Last week, the Spanish capital of Madrid became the world’s first city to put free Wi-Fi on the city’s buses. However, according to a business group, that honour could have been Dublin’s.
Following the news last week that Madrid became the first city in the world to offer free Wi-Fi on its buses, Dublin Chamber of Commerce has called for a similar action for Ireland’s capital.
Aebhric McGibney, policy director of Dublin Chamber, reminded Siliconrepublic that it called for such a move three years ago as part of its Knowledge City proposal. Madrid unveiled its initiative as part of the current European Mobility Week.
The Madrid service has the slogan ‘Viaja más inteligente, Vive Mejor’ – Travel more intelligently, live better.
McGibney said that if Dublin were to take a similar action it would be possible to better promote the city as a knowledge city. “Dublin’s success in the 21st century will be about getting investment and attracting highly educated, well-paid knowledge workers to base themselves in the city.
“Having free public Wi-Fi would enable workers to keep their digital lifestyles alive, checking email on their smartphones, being productive on their iPads.”
In recent weeks, we reported on an IBM report that said Ireland’s success in winning future foreign direct investment (FDI) would depend heavily on key cities emerging as smart cities with the kind of transport and lifestyle infrastructure that would attract the type of talent companies would need to continue to locate here.
McGibney agrees. “It’s about attracting the rocket scientists and the star managers. Depending on a given sector, a person choosing to live in Dublin might bring with them 100 new jobs if they bring the research they are working on with them.

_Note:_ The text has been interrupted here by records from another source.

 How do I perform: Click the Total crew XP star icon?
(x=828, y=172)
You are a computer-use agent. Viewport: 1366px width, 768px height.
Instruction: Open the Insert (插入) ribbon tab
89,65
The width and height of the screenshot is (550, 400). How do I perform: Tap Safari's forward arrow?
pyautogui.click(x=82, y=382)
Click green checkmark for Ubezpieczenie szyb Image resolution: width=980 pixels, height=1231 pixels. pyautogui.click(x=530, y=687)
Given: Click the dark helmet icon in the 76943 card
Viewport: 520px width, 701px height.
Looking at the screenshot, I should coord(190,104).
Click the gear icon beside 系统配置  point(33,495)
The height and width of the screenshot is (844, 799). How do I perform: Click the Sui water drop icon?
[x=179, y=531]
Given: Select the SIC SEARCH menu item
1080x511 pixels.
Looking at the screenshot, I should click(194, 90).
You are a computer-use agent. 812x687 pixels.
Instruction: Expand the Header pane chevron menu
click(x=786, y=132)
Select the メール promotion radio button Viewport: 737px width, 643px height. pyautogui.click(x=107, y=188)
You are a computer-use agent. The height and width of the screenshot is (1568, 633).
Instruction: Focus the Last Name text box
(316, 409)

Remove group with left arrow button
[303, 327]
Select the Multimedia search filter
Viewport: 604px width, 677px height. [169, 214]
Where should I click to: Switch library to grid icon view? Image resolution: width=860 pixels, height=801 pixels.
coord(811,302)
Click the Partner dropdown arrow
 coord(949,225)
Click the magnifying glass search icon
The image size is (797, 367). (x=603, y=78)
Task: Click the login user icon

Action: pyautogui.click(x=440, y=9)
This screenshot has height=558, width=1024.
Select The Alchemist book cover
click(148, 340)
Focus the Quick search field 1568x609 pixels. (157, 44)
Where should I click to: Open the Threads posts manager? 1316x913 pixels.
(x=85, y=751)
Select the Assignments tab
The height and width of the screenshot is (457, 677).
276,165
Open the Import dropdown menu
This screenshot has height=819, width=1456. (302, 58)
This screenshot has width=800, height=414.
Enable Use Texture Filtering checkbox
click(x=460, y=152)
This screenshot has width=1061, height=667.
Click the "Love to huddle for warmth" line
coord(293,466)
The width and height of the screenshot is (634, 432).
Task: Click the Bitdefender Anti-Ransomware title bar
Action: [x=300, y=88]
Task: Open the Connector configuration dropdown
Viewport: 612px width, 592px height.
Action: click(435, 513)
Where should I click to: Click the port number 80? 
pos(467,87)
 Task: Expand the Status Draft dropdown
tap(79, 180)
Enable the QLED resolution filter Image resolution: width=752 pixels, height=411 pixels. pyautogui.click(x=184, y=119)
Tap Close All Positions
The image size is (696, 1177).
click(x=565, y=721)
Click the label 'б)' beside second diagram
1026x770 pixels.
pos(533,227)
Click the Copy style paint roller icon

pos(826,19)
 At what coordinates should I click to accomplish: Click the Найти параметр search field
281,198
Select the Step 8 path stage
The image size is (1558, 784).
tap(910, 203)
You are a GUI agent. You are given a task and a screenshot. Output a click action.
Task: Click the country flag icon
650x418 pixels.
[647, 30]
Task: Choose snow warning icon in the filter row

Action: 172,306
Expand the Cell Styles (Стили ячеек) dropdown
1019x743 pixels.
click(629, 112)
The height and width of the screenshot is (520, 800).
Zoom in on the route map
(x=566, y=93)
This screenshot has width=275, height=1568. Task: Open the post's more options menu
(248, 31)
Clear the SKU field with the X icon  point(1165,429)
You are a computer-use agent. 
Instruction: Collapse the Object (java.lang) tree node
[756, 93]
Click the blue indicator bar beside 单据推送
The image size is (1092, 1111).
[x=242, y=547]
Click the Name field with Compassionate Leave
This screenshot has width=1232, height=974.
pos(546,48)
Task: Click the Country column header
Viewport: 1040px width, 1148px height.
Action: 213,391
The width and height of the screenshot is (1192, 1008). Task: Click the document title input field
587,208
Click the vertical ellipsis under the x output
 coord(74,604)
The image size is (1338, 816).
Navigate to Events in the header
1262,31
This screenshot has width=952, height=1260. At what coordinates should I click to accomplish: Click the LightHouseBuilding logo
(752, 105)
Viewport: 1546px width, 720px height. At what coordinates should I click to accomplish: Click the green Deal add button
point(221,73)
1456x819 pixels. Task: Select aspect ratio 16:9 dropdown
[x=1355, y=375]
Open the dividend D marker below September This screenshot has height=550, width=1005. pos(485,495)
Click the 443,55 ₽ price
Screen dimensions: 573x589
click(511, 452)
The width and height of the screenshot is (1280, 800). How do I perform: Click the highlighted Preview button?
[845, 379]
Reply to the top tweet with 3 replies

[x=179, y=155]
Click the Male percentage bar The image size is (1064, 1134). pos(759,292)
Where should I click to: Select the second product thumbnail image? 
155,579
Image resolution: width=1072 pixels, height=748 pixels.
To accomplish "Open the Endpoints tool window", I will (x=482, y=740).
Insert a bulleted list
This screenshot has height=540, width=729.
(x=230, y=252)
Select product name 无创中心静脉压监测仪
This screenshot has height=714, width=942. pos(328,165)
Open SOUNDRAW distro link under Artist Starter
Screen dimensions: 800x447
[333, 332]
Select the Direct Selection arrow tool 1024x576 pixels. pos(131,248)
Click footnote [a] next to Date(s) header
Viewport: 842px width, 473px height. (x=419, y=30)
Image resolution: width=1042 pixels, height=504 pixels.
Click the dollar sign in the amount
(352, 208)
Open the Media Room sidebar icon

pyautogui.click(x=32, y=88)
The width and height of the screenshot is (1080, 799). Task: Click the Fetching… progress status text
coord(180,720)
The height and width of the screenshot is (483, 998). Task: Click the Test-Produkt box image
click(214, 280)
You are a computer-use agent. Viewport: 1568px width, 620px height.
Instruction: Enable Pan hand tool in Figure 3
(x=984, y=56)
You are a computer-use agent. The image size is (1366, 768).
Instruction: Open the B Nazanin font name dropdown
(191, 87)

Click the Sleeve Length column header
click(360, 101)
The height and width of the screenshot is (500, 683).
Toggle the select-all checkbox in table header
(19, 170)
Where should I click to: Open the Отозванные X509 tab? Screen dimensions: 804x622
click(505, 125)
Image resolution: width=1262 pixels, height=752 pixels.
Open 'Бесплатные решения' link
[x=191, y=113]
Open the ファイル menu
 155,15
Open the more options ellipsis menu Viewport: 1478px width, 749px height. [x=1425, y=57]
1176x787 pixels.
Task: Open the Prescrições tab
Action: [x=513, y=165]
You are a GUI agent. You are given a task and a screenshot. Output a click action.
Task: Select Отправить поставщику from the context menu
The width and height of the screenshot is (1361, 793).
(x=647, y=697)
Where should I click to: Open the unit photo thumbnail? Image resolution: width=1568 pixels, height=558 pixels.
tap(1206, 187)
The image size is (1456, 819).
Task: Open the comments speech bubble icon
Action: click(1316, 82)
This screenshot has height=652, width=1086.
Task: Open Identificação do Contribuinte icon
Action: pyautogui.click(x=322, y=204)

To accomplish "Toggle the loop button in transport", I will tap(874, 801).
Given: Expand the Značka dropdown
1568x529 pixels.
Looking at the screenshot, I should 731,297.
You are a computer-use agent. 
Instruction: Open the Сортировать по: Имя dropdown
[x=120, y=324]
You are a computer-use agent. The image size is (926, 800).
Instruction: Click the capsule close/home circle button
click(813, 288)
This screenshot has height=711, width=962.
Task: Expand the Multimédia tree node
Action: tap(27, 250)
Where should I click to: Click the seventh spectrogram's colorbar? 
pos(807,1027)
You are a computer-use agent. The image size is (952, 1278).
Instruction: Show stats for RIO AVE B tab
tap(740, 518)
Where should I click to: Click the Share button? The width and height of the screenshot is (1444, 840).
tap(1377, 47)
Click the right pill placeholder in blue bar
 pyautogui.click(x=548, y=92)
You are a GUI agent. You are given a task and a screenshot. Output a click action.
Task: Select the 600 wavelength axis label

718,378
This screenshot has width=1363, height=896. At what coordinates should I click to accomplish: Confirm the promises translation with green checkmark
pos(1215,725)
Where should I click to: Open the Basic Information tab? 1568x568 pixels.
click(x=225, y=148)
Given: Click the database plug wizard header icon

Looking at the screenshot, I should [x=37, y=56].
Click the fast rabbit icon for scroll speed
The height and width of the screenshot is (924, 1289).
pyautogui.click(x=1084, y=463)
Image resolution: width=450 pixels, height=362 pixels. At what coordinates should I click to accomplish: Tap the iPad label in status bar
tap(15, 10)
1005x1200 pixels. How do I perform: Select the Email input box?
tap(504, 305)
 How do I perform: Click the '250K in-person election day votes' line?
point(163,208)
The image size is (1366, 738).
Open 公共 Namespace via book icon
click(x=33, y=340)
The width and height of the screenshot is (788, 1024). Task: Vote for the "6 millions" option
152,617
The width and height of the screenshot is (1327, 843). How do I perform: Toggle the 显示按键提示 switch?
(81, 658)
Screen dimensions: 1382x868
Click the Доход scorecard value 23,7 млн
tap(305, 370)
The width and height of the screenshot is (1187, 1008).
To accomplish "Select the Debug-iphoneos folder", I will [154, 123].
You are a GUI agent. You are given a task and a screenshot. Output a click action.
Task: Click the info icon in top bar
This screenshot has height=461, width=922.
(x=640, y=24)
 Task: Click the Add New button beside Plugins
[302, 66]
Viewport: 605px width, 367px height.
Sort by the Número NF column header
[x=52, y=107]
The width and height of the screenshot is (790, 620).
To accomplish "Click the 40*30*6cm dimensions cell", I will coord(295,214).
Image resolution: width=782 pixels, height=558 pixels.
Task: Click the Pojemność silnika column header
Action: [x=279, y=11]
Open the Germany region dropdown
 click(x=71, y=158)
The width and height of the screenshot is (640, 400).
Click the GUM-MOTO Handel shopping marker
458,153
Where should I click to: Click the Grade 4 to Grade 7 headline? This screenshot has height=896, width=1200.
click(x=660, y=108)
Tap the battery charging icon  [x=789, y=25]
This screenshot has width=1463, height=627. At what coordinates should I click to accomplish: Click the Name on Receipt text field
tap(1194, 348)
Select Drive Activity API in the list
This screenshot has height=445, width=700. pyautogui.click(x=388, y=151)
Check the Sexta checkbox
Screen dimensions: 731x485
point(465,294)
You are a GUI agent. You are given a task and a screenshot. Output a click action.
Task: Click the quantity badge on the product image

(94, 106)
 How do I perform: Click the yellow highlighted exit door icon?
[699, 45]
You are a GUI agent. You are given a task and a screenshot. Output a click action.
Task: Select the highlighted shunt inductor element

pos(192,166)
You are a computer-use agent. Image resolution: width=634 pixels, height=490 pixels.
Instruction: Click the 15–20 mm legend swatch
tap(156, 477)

“We think Wi-Fi on public transport is an element of this. It would also begin to attract people to use public transport instead of taking the car.”
Wi-Fi on trains
Although Irish Rail is piloting Wi-Fi on trains between Dublin and Cork for people who journey up to three to four hours, McGibney says there’s a strong case for putting it on buses, where people’s average journey might be 20 minutes. “With the ubiquity of smartphones and the iPad, people will want to use that time to use their devices to read newspapers, tweet or check their email.
“While we’ve missed a trick in not being the first city, we are still in competition with other cities like Madrid, Barcelona and Amsterdam for smart talent and we need to raise our game to include integrated ticketing and Wi-Fi.”
McGibney said that Dublin Chamber has issued its proposal to the National Transport Authority and has met with various Department of Transport and bus operators. “The situation is that everyone is focused on their own business and there is a gap for someone to join the dots and say this is about selling Dublin abroad.”
McGibney said in the US, cities like San Francisco see the link between open Wi-Fi and tourism growth.
“In Ireland, our proposal fell by the wayside because of communications regulation and the fear among operators that it would hurt their business. In Spain, the regulator there recognised that a basic not-for-profit public level of service would do a lot for the city.
“We spent months with Dublin City Council which looked at its own fibre network and the opportunity to have free Wi-Fi zones in the city and it decided it was unable to proceed because of competition issues.
“Hence, there is a need for the communications regulator to join this debate and for competition policy to be evaluated. We need to allow urban communities if they wish to establish not-for-profit Wi-Fi networks.”
McGibney said that Dublin Chamber is preparing a report on Dublin’s competitiveness which will include recommendations for broadband.
“Broadband and Wi-Fi appear to be the most important issues from an investment point of view and for attracting talent to Dublin,” McGibney said.